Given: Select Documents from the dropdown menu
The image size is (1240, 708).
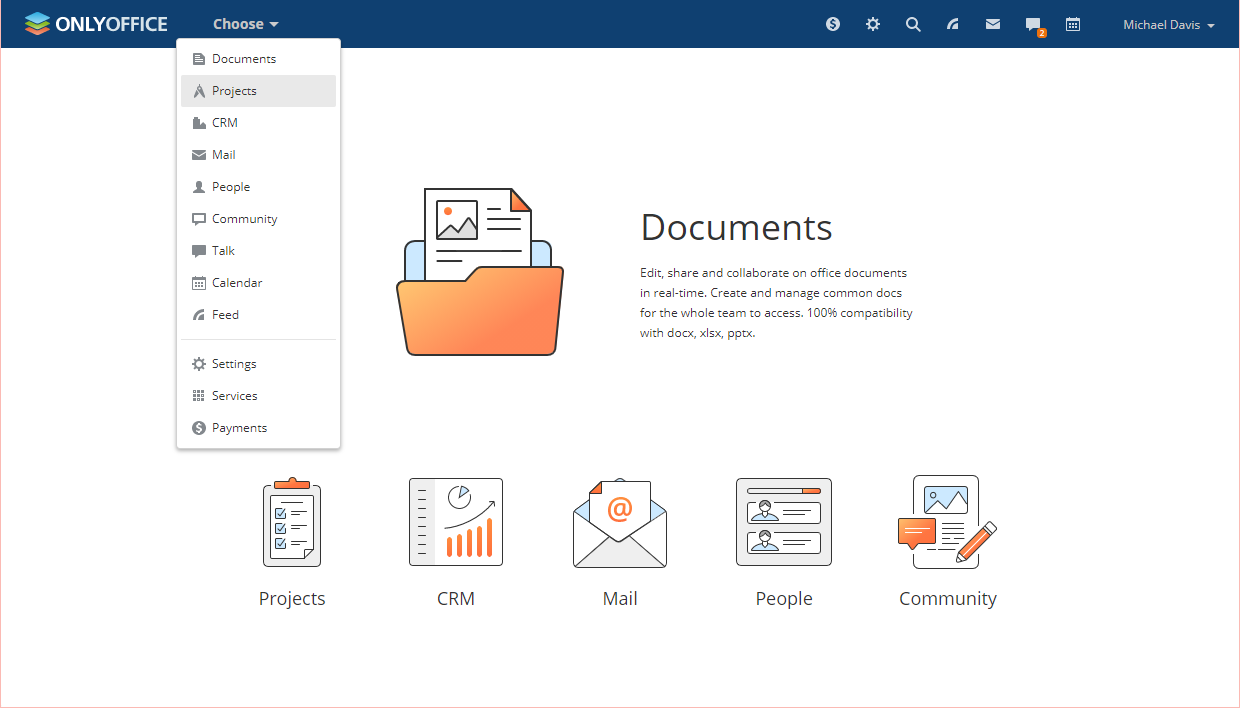Looking at the screenshot, I should point(244,59).
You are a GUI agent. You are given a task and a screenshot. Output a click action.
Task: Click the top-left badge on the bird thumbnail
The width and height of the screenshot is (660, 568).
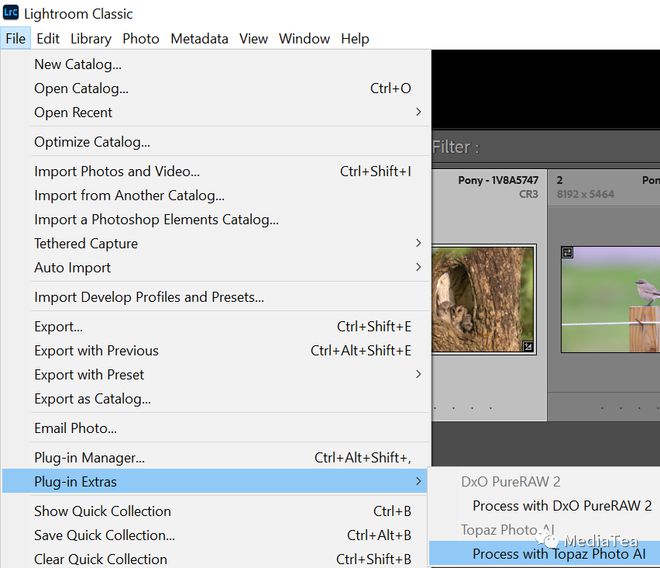(x=567, y=253)
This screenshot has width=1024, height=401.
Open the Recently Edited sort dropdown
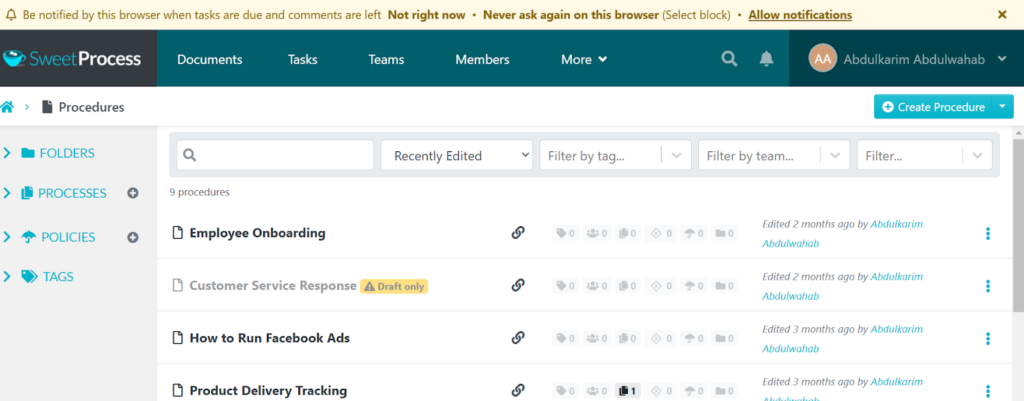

########################################

WORK REQUIRED:
Starting at the line above that holds "You are a GUI", return each line up to and including the one that holds "This screenshot has width=1024, height=401.", exactly as written, minus any pictures.

EXERCISE RESPONSE:
You are a GUI agent. You are given a task and a screenshot. Output a click action.
Task: Click the top-left badge on the bird thumbnail
The width and height of the screenshot is (660, 568).
(x=567, y=253)
This screenshot has width=1024, height=401.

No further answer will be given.